June 2008
MDs admit ignorance about drugs
Following a recent
study suggesting that new generation antidepressants aren't all they're
cracked up to be, a special report in the British Medical Journal (BMJ)
asks medical doctors if they really know the truth about antidepressants,
statins, or any other drug on the market.
Lack of access to data
is an ongoing problem in the United States, despite passage of the Food and
Drug Administration Amendments Act (FDAAA) of 2007, which requires clinical
trials to be registered in a public database, explains journalists Jeanne
Lenzer and Shannon Brownlee, in the BMJ article.
Although it's a
positive step towards greater transparency, the act may not reduce the
likelihood of dangerous or ineffective drugs remaining on the market as much
as some people might have hoped, they warn.
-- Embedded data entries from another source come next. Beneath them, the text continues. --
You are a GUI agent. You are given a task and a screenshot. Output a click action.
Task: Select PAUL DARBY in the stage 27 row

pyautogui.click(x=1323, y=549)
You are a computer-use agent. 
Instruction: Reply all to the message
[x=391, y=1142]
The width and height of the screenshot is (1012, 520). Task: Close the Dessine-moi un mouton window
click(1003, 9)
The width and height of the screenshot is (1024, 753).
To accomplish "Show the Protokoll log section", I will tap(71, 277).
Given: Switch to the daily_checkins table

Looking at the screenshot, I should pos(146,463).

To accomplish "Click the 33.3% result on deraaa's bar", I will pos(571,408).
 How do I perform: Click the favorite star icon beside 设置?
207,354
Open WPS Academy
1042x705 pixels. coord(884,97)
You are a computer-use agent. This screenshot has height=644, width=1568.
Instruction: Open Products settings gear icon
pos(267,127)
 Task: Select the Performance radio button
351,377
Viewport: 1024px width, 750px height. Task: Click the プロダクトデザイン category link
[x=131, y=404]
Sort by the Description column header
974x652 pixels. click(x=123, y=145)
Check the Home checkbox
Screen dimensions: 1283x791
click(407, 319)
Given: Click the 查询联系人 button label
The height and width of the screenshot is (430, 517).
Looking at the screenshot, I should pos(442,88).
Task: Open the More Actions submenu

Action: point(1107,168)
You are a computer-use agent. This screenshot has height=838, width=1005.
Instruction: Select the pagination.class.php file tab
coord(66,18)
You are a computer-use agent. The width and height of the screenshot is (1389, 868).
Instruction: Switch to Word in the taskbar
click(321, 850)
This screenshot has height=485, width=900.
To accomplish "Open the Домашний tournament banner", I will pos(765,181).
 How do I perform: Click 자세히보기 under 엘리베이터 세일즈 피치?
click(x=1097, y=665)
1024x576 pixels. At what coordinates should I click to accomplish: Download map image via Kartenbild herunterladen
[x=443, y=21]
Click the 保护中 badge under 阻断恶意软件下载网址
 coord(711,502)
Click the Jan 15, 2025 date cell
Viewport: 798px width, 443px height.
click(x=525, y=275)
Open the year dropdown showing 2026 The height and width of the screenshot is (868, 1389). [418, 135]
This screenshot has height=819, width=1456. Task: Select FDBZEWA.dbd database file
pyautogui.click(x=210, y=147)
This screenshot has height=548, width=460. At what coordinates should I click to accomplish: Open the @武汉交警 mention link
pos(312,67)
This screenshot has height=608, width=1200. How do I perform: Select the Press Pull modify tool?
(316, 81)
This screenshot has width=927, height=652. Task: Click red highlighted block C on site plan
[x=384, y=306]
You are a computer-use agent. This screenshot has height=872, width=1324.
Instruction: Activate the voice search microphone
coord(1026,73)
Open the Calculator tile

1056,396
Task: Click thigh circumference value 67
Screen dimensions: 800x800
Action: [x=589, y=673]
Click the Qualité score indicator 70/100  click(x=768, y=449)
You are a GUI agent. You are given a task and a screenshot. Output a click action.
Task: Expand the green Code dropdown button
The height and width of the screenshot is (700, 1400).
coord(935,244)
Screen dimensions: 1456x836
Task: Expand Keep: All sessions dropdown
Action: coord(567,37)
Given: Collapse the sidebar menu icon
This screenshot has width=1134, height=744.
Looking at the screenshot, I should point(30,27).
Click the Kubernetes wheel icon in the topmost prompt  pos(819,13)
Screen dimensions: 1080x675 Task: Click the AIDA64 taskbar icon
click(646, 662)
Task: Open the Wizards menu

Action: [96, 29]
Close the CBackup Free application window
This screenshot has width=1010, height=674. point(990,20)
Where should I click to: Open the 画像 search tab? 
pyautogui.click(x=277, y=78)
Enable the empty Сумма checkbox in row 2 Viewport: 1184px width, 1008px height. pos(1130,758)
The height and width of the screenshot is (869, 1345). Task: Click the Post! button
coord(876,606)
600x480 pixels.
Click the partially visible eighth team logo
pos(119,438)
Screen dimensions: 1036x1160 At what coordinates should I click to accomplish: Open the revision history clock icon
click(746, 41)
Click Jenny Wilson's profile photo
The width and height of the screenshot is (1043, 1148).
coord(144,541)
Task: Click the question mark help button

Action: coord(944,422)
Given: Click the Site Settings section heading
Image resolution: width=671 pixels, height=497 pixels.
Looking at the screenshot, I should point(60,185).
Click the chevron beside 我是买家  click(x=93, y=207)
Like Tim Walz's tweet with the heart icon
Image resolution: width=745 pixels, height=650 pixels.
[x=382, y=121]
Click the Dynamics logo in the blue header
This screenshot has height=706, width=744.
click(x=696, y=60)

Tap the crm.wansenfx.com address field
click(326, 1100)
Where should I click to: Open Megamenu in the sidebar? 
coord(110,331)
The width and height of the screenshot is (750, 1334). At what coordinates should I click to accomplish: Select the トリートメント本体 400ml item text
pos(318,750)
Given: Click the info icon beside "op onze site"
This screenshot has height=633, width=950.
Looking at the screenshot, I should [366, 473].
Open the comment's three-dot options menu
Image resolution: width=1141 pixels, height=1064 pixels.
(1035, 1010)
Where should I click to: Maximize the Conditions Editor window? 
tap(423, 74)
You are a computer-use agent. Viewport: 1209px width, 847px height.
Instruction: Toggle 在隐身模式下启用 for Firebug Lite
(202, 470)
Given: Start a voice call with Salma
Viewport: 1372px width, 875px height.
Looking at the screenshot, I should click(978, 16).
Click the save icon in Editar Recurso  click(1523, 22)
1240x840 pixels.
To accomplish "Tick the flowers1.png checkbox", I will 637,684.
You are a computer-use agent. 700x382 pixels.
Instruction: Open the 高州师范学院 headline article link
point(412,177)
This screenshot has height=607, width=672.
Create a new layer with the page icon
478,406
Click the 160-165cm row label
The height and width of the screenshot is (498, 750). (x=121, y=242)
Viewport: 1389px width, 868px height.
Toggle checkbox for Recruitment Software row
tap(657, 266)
For example, not all trials have
to be registered and access to full data is also constrained by trade
secrecy laws.
To overcome this,
researchers often request data under the Freedom of Information Act, but
various rules can still prevent full access to underlying results.
Trade secrecy laws, for
example, permit companies to withhold all information about drugs that do
not win approval for a new indication, even when the drug is already on the
market for other indications.
Such data are protected
as trade secrets so that drug companies aren't put at a "competitive
disadvantage" when other companies, learning of the initial studies, aren't
forced to expend the same "wasted efforts."
This was the case with
valdecoxib, a COX 2 inhibitor that failed to gain FDA approval to treat
acute pain in 2001. As a result, some of the trial information was withdrawn
from the FDA website, leaving researchers and the public in the dark about
possible side effects.
But it is precisely
these failed trials that should be made public, argue the authors.
One suggestion is to
make the FDA database available to researchers. The FDA says that it is far
too onerous to put all its material online. But, as a number of experts have
pointed out, the burden on the FDA from future Freedom of Information
requests would be lessened if it posted all its data.
Ultimately, redacting
clinical information from studies, forcing companies to expend "wasted
efforts," and failing to insist that data derived from trial participants be
placed in the public domain simply cannot be reconciled with what is in the
public interest, write the authors.
Trial participants, as
well as patients who take drugs and doctors who prescribe them, deserve
nothing less than the assurance that all the news -- not just the good news
-- has been carefully assessed, they conclude.
An editorial, also
published BMJ, suggests that before medical doctors embrace any
treatment as first line, it is prudent to ask whether its efficacy is beyond
question. It also calls for drug regulatory authorities such as the FDA to
make their reviews publicly and retrospectively available on the world wide
web.
SOURCES:
"An untold story," BMJ, volume 336 pp 532-4.
Editorial, "Efficacy of
antidepressants," BMJ, volume 336 pp 516-7.